Ranjona Banerji: When the PM sprang back to life

17 Sep,2012

By Ranjona Banerji

 

And suddenly, Indian prime minister Manmohan Singh sprang back to life, with no warning. He had more or less been accepted as defunct and obsolete, a non-working part of the government. The last time he spoke he said he preferred silence, whatever that means.

 

Here we were, one Parliament session wasted and the Opposition licking its chops. The coal allocation scam was getting dirtier and murkier and allegations flying fast and free. And then, the government announces, in quick succession, a rise in diesel prices and a cap on subsidised LPG cylinders for home use, 51 per cent FDI in multi-retail and 49 per cent FDI in civil aviation. This was an attack that came out of nowhere.

 

The media and the Opposition were taken aback. Who would have guessed that there is life after death? Now what was someone to do? The media found itself in a piquant position. The journalists who understand the economy are small in number anyway and almost none of those work in TV. The so-called business channels are cruelly stock market channels (although the stock market was happy with these decisions so they were happy). Then there was the prospect of letting go of the deliciousness of “Coalgate” and jumping into the economy.

 

The diesel price hike and LPG were great though.
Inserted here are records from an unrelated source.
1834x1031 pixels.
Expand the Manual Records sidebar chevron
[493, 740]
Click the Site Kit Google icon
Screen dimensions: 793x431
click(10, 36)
Immediate manufactured outrage over the plight of the common man (also known as Mamata Banerjee) and the middle class person makes for great TV. This works as long as some economist is not invited by mistake who then goes on about fiscal deficit and GDP and other big words which no one on TV can understand.

 

The newspapers however were all thrilled. They immediately saw more money and in some cases, more ads. If FDI can revive the economy then maybe it can help the media industry too. Journalists in TV are probably more pure or perhaps more innocent.

 

The Opposition was not so much confused as in a quandary. The BJP when it was in power had to deal with this whole oil company deficit thing. It had also mooted FDI in retail. But now it was in the Opposition. So it had to oppose. It also felt all the “Coalgate” advantage was about to slip away.

 

The other parties also felt they had to have their say. Bandhs, strikes and whatnots are on the cards for Indians. The media does not like bandhs and strikes and don’t be mean and say because it means more work. The media is disapproving of such laziness in general when the future of the nation is at stake.

 

Whether the economy has woken up or not or whether Manmohan Singh has proved that rumours of his ‘demise’ were exaggerated, foreign direct investment has sent us on another merry-go-round of excitement and confusion.

 

Some people of course are just thinking about all the things they can buy!